In 2024, to handle billions of search, text, calculation, and even more image and video requests, data centers around the world consumed 415 terawatt-hours, about 1.5 percent of the global electricity consumption that year. According to an analysis by the International Energy Agency, demand has grown by 12 percent per year since 2020.
Moreover, it is not only about energy consumption to support growing computing power; terrestrial data centers are strictly thirsty, as cooling requires huge amounts of water.

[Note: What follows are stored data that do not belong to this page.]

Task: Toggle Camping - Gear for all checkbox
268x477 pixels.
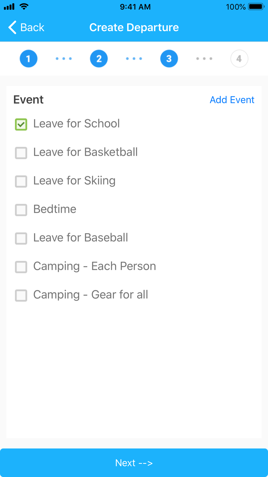Action: coord(21,295)
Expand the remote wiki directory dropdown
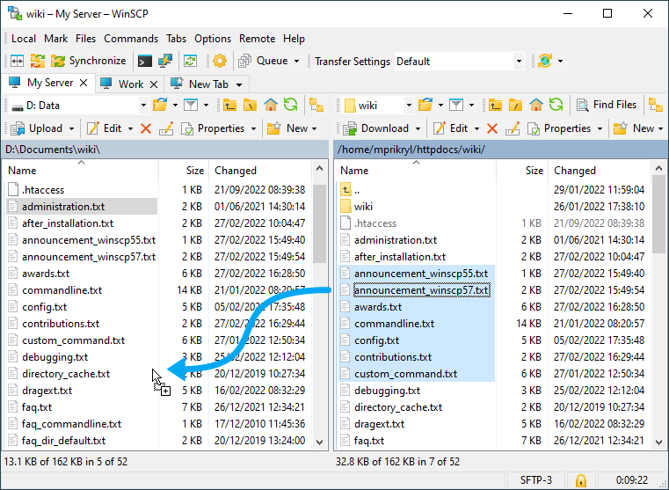This screenshot has width=669, height=490. click(x=409, y=105)
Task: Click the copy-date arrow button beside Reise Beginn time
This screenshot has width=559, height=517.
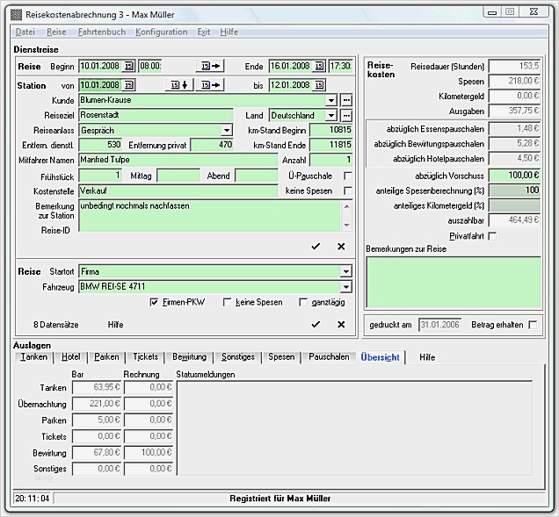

For this reason, just as the collection and transfer of solar energy from space so-called space-based solar power could represent the future of energy production overall, moving computing centers and supercomputers into orbit could, if not eliminate, at least relieve the burden of an energy-hungry humanity. Certainly, not indefinitely, as Starlink’s expansion suggests.
Data centers can also function simply as archives and be placed further from Earth American company Lonestar Data Holdings is planning one on the Moon but computing centers for systematic and strategic use require low latency, meaning closer orbits to the planet, where traffic is increasing at a worrying pace.

A new market to dominate

Musk has clearly stated that Starlink satellites, thanks to laser connectivity, which allows very high bitrate communication both inter-satellite and with Earth, will form the foundation for this. Advanced space data center projects worldwide are still counted on two hands: in Italy, Thales Alenia Space produced a feasibility study for Ascend for the European Commission; Texas-based Axiom is developing a private orbital space station; American startup Starcloud works with Nvidia; Google is considering Suncatcher, a name evoking one of the crucial issues, having the Sun always within panel reach; another U.S. company, Aetherflux, aims to use space-based solar power for AI computing centers in orbit. China is also part of this list, having already launched 12 satellites of the Three-body Computing Constellation, a name deliberately taken from a best-selling Chinese sci-fi novel.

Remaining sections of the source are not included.